Species-specific MHC analyses. (A, B): Immunohistochemical staining of human- (A) or rat-specific (B) MHC. (C, D): Quantifications for osteoblasts (C) and osteocytes per higher power field (D). Blue scale bar = 100 μm. ∗, p ≤ .05 compared with rat-specific control values; ∗∗, p ≤ .01 compared with rat-specific control values; ##, p ≤ .01 compared with human-specific control values. A significant dose-dependent effect was observed between hPSC-treated groups.
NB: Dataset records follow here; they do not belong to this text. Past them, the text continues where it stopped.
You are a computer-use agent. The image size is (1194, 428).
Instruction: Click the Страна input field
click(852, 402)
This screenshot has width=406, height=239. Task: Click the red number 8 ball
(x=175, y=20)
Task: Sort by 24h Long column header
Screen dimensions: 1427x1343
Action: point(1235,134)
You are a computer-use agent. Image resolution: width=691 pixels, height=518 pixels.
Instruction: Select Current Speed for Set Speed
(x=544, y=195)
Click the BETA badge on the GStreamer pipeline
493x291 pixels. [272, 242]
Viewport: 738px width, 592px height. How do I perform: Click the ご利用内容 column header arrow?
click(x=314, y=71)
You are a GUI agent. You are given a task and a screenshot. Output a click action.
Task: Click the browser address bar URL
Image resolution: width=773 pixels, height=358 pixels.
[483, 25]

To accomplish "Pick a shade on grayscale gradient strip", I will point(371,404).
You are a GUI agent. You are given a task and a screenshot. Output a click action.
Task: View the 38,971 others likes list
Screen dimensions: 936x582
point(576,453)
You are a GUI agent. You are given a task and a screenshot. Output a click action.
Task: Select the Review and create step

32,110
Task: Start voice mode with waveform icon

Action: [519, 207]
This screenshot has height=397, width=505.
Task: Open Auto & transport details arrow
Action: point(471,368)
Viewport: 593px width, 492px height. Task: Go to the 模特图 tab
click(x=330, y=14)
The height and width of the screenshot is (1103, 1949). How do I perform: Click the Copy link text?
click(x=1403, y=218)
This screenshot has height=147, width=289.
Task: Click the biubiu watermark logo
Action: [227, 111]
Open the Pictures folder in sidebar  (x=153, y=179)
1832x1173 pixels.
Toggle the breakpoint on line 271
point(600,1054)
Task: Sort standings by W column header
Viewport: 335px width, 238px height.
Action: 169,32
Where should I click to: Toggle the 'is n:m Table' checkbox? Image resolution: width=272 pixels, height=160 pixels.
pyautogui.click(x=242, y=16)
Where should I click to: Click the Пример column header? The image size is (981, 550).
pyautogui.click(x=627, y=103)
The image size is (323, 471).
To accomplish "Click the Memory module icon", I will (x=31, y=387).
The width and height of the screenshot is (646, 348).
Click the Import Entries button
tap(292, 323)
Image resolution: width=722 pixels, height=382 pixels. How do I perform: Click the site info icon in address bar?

Abbreviations: hMHC, human-specific major histocompatibility complex; HPF, higher power field; hPSC, human perivascular stem cells; MHC, major histocompatibility complex; Ob, osteoblasts; Ot, osteocytes; rMHC, rat-specific major histocompatibility complex.

Figure 6.

Bone labeling analyses. (A): Representative fluorescent microscopy pictures of calcein/calcein-labeled mineralization fronts of each treatment group. (B): Quantification of relative fluorescence of calcein/calcein mineralization fronts. (C): Representative fluorescent microscopy pictures of calcein/demeclocycline-labeled mineralization fronts. Green, calcein; orange, demeclocycline. A significant dose-dependent effect was observed in calcein staining between hPSC-treated groups. Abbreviation: hPSC, human perivascular stem cell.